I originally worked with their APIs about 4-5 years ago, when I did some research on STT engines for Platypush.

Back then I kind of overlooked Picovoice. It wasn't very well documented, the APIs were a bit clunky, and their business model was based on a weird “send us an email with your use-case and we'll reach back to you” (definitely not the kind of thing you'd want other users to reuse with their own accounts and keys).

Eventually I did just enough work to get the basics to work, and then both my article 1 and article 2 on voice assistants focused more on other solutions – namely Google Assistant, Alexa, Snowboy, Mozilla DeepSpeech and Mycroft's models.
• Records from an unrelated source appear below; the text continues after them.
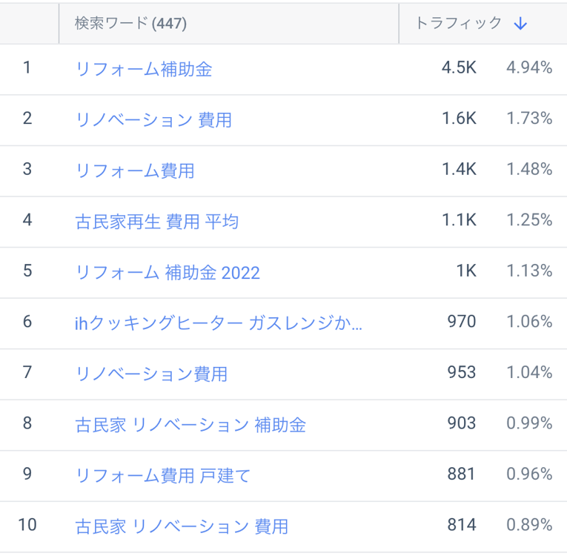Open the 古民家再生 費用 平均 keyword
567x559 pixels.
157,221
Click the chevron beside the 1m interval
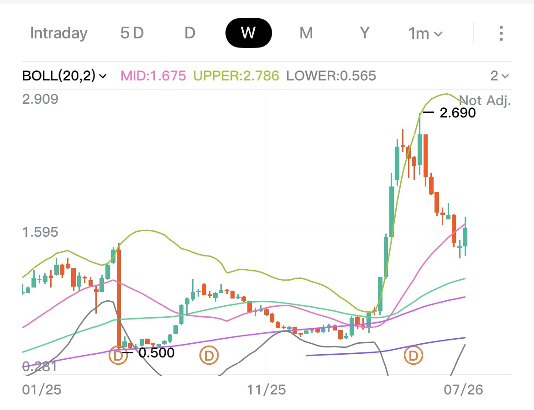Screen dimensions: 534x410 click(439, 34)
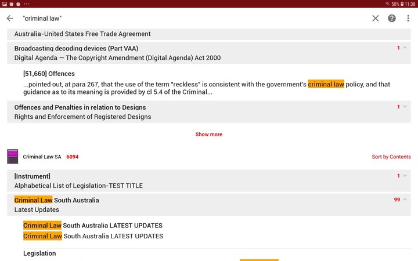The height and width of the screenshot is (261, 418).
Task: Expand Offences and Penalties in relation to Designs
Action: tap(405, 107)
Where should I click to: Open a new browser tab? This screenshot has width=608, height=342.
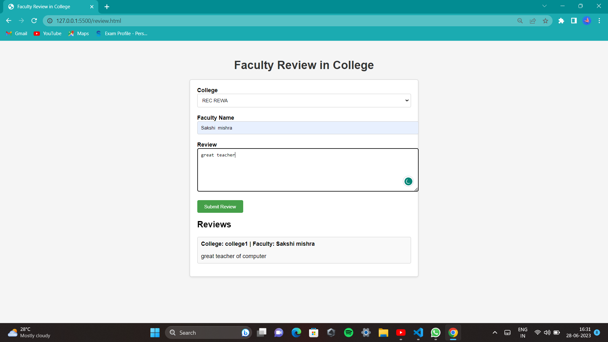(107, 7)
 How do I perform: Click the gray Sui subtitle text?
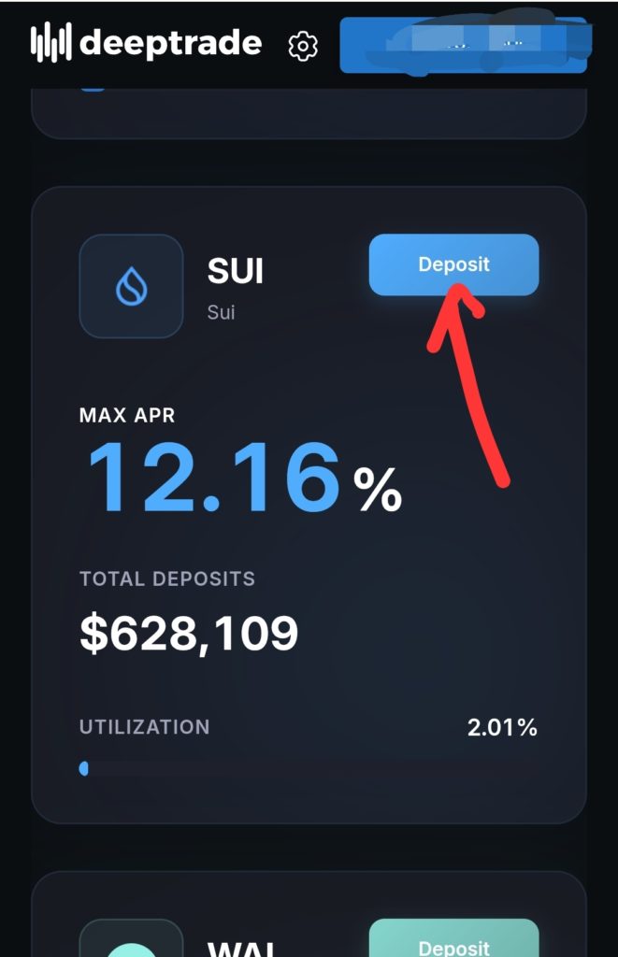point(221,312)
A couple of years down the line:

  • Snowboy is dead
  • Mycroft is dead
  • Mozilla DeepSpeech isn't officially dead, but it hasn't seen a commit in 3 years
  • Amazon's AVS APIs have become clunky and it's basically impossible to run any logic outside of Amazon's cloud
  • The Google Assistant library has been deprecated without a replacement. It still works on Platypush after I hammered it a lot (especially when it comes to its dependencies from 5-6 years ago), but it only works on x86_64 and Raspberry Pi ¾ (not aarch64).

So I was like “ok, let's give Picovoice another try”. And I must say that I'm impressed by what I've seen. The documentation has improved a lot. The APIs are much more polished. They also have a Web console that you can use to train your hotword models and intents logic – no coding involved, similar to what Snowboy used to have. The business model is still a bit weird, but at least now you can sign up from a Web form (and still explain what you want to use Picovoice products for), and you immediately get an access key to start playing on any platform. And the product isn't fully open-source either (only the API bindings are). But at first glance it seems that most of the processing (if not all, with the exception of authentication) happens on-device – and that's a big selling point.

Most of all, the hotword models are really good. After a bit of plumbing with sounddevice, I've managed to implement a real-time hotword detection on Platypush that works really well.

The accuracy is comparable to that of Google Assistant's, while supporting many more hotwords and being completely offline. Latency is very low, and the CPU usage is minimal even on a Raspberry Pi 4.

I also like the modular architecture of the project. You can use single components (Porcupine for hotword detection, Cheetah for speech detection from stream, Leopard for speech transcription, Rhino for intent parsing...) in order to customize your assistant with the features that you want.

I'm now putting together a new Picovoice integration for Platypush that, rather than having separate integrations for hotword detection and STT, wires everything together, enables intent detection and provides TTS rendering too (it depends on what's the current state of the TTS products on Picovoice).

I'll write a new blog article when ready. In the meantime, you can follow the progress on the Picovoice branch.